Target pointing data
_ _ _

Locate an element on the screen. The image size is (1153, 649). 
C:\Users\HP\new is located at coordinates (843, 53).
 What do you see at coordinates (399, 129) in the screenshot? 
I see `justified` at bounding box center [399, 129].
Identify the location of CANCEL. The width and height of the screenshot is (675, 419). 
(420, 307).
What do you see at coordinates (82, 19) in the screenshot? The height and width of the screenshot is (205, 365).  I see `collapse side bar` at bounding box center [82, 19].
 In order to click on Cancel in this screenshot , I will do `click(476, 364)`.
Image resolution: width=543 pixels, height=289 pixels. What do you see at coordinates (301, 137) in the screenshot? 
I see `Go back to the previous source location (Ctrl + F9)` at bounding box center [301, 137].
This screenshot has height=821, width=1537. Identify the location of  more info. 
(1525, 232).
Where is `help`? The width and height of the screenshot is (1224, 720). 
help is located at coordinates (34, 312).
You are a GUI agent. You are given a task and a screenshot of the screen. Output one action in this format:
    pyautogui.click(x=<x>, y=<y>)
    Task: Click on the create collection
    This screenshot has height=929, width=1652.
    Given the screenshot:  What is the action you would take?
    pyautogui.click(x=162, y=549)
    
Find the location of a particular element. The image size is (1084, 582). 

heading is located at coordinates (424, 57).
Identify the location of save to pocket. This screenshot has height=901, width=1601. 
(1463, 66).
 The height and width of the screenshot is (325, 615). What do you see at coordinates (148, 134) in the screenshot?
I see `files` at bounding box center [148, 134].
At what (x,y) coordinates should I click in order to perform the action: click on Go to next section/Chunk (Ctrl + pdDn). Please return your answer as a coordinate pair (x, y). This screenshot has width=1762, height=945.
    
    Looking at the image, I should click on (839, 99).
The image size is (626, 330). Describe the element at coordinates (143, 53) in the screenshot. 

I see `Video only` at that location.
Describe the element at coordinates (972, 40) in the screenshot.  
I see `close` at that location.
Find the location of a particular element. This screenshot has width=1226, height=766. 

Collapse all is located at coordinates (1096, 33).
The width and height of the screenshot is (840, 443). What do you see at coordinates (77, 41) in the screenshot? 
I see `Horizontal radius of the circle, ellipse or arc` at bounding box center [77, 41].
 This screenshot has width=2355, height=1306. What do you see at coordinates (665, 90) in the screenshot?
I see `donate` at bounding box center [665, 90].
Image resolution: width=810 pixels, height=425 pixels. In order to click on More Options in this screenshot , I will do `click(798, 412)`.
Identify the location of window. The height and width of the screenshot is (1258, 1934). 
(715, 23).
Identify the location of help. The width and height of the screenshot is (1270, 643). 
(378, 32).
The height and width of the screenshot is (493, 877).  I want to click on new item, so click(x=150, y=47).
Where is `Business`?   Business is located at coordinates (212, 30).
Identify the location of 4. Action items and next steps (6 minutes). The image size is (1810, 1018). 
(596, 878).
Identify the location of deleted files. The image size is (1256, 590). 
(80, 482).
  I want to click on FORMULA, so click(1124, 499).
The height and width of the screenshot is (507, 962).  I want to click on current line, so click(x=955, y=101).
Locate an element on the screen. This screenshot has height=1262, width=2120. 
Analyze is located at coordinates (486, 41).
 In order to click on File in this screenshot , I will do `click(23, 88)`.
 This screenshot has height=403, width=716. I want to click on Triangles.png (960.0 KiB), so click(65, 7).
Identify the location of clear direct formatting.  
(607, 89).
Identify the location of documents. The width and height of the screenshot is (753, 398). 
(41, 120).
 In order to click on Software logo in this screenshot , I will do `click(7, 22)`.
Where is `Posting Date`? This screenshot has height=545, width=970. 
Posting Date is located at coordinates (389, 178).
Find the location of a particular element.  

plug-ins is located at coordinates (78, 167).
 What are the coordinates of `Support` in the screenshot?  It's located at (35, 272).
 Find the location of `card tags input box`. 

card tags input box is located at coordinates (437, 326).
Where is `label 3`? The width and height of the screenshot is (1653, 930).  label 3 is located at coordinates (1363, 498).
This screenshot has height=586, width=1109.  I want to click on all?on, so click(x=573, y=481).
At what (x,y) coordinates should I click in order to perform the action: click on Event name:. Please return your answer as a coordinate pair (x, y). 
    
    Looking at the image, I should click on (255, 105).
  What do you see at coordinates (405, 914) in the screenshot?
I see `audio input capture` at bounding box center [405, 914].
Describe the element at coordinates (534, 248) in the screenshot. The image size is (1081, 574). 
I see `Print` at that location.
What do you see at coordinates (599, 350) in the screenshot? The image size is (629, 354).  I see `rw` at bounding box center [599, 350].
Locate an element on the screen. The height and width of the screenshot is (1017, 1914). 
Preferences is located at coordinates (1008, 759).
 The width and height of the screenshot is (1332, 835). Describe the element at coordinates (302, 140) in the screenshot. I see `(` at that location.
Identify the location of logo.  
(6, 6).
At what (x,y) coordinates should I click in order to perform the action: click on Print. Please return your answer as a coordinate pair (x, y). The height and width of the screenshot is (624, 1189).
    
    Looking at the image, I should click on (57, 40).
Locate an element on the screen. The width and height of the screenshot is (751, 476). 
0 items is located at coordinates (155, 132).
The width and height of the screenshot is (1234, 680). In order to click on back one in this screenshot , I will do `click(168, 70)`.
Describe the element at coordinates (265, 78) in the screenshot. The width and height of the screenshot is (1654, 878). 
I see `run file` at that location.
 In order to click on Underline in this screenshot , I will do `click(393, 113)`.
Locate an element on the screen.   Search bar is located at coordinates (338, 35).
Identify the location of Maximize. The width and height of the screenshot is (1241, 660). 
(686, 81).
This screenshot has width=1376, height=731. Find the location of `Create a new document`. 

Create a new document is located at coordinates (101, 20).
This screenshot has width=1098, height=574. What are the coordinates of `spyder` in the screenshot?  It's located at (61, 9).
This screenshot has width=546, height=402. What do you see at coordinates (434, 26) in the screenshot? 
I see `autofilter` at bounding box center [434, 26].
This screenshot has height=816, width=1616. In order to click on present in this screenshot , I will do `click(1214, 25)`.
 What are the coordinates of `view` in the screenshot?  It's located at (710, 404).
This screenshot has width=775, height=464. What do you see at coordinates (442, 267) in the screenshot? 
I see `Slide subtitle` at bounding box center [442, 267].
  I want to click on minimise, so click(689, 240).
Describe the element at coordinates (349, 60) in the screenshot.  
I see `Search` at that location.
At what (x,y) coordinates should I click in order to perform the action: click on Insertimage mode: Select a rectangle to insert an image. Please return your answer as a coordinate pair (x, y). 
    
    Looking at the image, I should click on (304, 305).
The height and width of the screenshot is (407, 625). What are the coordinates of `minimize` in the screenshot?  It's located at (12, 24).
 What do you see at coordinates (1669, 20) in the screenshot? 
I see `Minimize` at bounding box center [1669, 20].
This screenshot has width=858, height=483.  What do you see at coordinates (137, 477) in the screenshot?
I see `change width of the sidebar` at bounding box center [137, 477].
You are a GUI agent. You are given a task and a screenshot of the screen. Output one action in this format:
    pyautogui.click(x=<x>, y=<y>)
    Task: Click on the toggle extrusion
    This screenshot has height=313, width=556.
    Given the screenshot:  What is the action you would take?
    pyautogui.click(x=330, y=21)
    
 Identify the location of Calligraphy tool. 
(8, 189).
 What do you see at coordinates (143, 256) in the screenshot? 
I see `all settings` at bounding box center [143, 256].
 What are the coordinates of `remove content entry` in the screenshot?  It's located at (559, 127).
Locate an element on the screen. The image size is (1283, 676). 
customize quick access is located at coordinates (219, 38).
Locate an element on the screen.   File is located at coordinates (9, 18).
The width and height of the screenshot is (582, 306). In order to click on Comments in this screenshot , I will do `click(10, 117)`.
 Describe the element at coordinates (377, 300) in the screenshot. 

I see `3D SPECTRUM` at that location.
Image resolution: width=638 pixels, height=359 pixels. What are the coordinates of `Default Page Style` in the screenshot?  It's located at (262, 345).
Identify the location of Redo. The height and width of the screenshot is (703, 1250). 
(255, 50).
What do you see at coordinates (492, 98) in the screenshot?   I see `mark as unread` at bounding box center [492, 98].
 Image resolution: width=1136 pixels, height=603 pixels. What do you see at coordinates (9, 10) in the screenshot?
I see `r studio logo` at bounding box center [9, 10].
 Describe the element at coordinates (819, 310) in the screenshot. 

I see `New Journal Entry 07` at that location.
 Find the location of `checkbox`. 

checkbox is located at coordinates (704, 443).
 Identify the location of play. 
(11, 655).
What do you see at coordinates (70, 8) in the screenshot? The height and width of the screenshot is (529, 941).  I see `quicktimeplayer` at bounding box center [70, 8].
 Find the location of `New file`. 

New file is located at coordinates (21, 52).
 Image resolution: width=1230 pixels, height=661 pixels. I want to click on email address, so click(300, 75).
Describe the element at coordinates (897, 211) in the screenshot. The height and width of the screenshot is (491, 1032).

_ _ _

*Work to do:* Rewrite the entries starting at the first one and ending at the line containing "center [301, 137].", replacing "What do you see" with "What is shown" and leaving everything else the same.

*Complete response:*
Locate an element on the screen. The image size is (1153, 649). 
C:\Users\HP\new is located at coordinates (843, 53).
 What is shown at coordinates (399, 129) in the screenshot? 
I see `justified` at bounding box center [399, 129].
Identify the location of CANCEL. The width and height of the screenshot is (675, 419). 
(420, 307).
What is shown at coordinates (82, 19) in the screenshot? The height and width of the screenshot is (205, 365).  I see `collapse side bar` at bounding box center [82, 19].
 In order to click on Cancel in this screenshot , I will do `click(476, 364)`.
Image resolution: width=543 pixels, height=289 pixels. What is shown at coordinates (301, 137) in the screenshot? 
I see `Go back to the previous source location (Ctrl + F9)` at bounding box center [301, 137].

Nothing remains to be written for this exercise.